Transcurren doce días desde la muerte de Héctor, y en cada aurora Aquiles


arrastra su cadáver alrededor del túmulo de Patroclo. Pero los dioses han
protegido el cuerpo, que ni se pudre ni es destrozado por el maltrato. Desde el
Olimpo, los dioses instigan a Hermes para robar el cadáver, pero Hera, Poseidón
y Atenea, contrarios a Troya, se oponen.
-(...) A quien se le muere un ser amado, como el hermano carnal o el hijo, al fin
cesa de llorar y lamentarse, porque las Parcas dieron al hombre un corazón
paciente. Mas Aquiles, después que quitó al divino Héctor la dulce vida, ata el
cadáver al carro y lo arrastra alrededor del túmulo de su compañero querido; y
esto ni a aquel le aprovecha ni es decoroso.
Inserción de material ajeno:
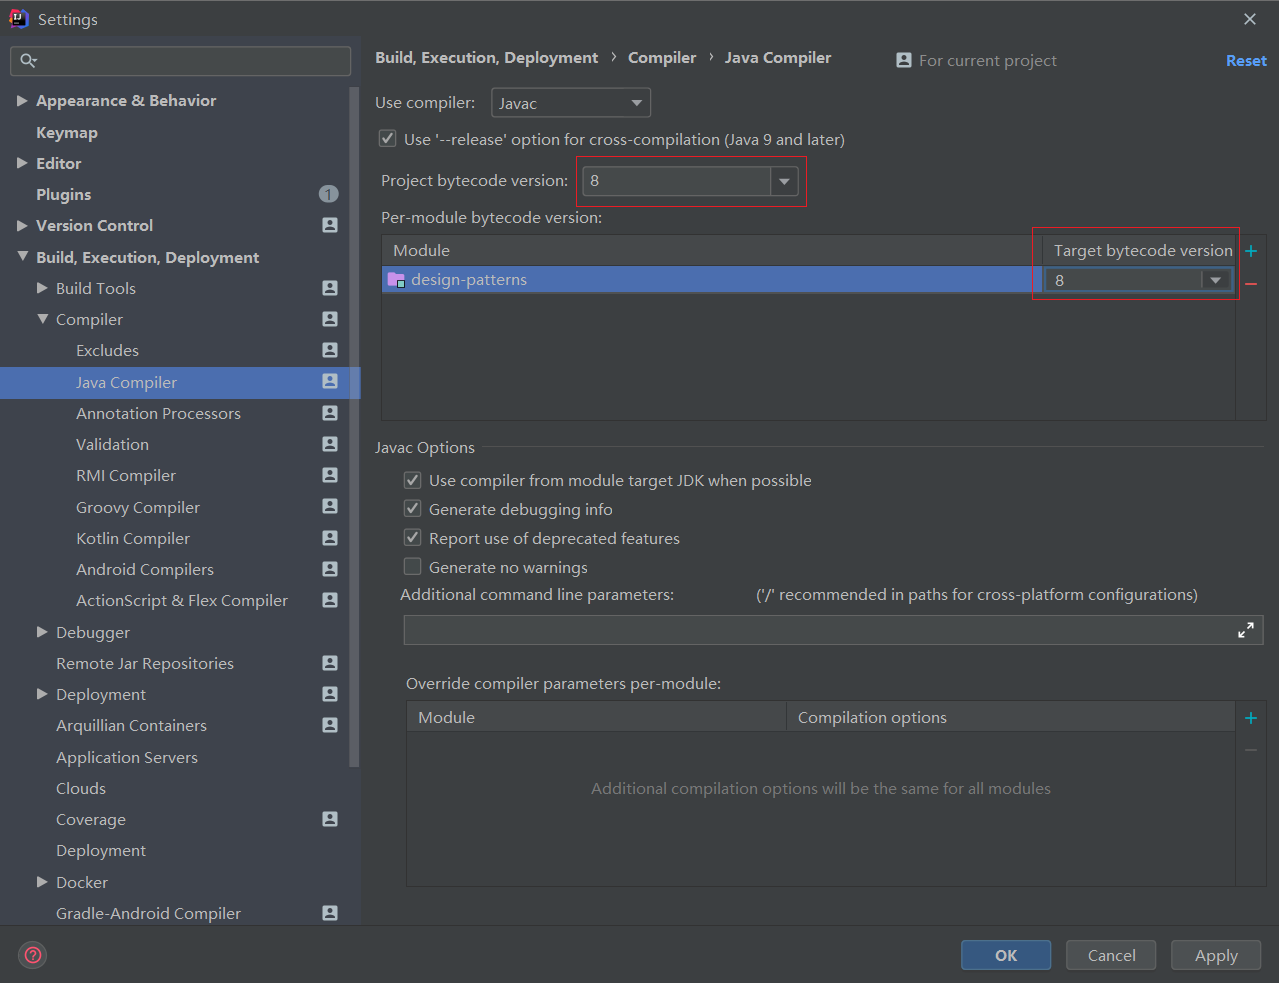Expand the Appearance & Behavior tree node

pos(22,101)

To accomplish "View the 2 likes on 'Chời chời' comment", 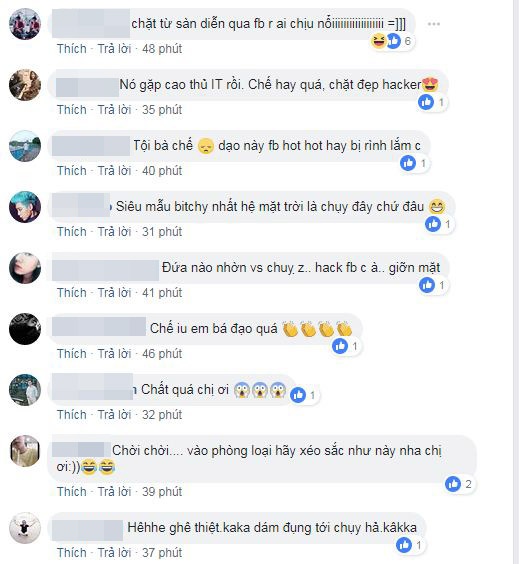I will [x=459, y=484].
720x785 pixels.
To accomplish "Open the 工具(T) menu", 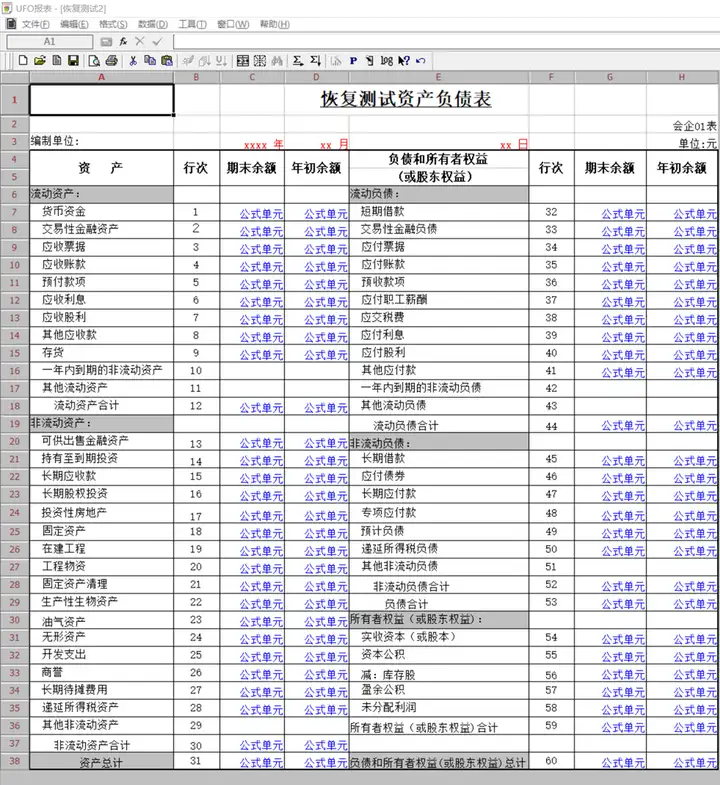I will point(192,24).
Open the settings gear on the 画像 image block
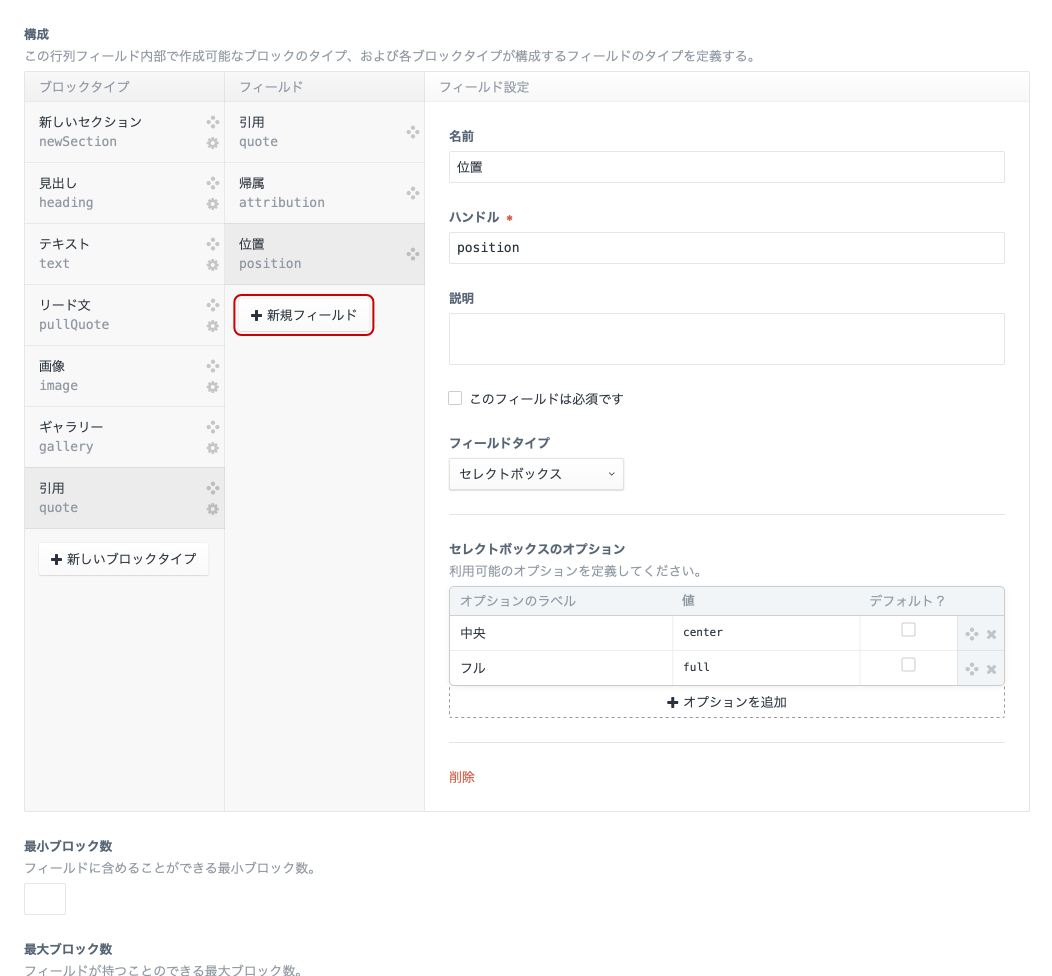1052x976 pixels. [x=212, y=388]
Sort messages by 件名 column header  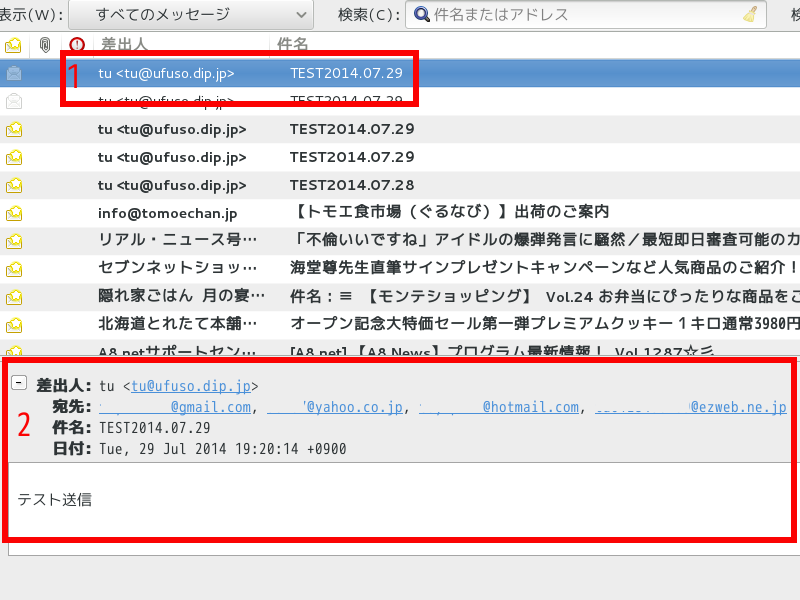pos(292,45)
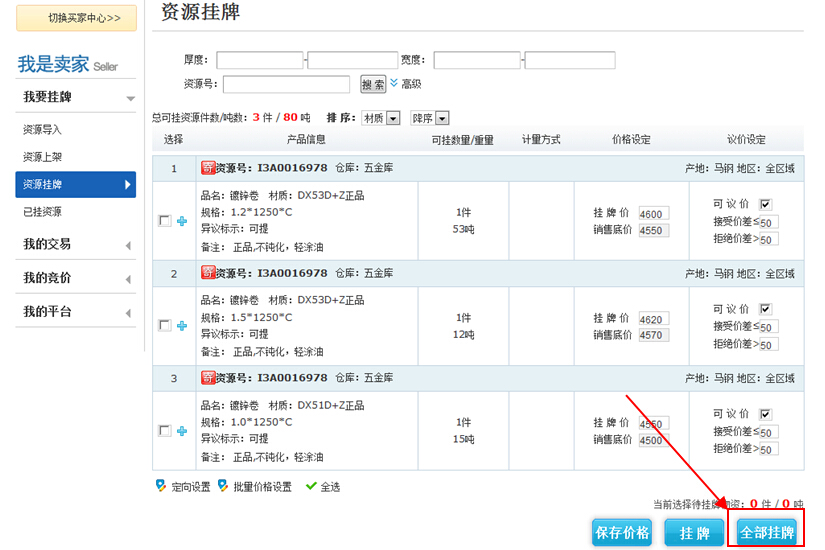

Iris es enviada por Zeus para buscar a Tetis y llevarla a su presencia. Tetis es
enviada luego a hablar con su hijo, para convencerle de que entregue el cuerpo
a cambio de un rescate, y Aquiles acepta sin poner pegas.
Iris es enviada para avisar a Príamo, quien tras largos preparativos acude a las
tiendas de los mirmidones, protegido por la presencia de Hermes (transfigurado
en un joven mirmidón).
-Acuérdate de tu padre, Aquiles, semejante a los dioses, que tiene la misma edad
que yo y ha llegado al funesto umbral de la vejez. Quizá los vecinos circundantes
le oprimen y no hay quien le salve del infortunio y de la ruina; pero, al menos,
aquel, sabiendo que tú vives, se alegra en su corazón y espera de día en día que
ha de ver a su hijo, llegado de Troya.
Aquiles acepta los regalos, ordena preparar el cuerpo, y obliga a Príamo a
disfrutar de la cena y el sueño en su tienda. Le ofrece también suspender la lucha
para que puedan honrar convenientemente a Héctor, acordándose una tregua
por doce días. Durante la noche, Hermes hace despertar a Príamo, y toman el
carro para dirigirse a Troya. Se llora en la ciudad a Héctor, se construye la pira,
y se entierran los restos en una urna de oro.
Así hicieron las honras de Héctor, domador de caballos.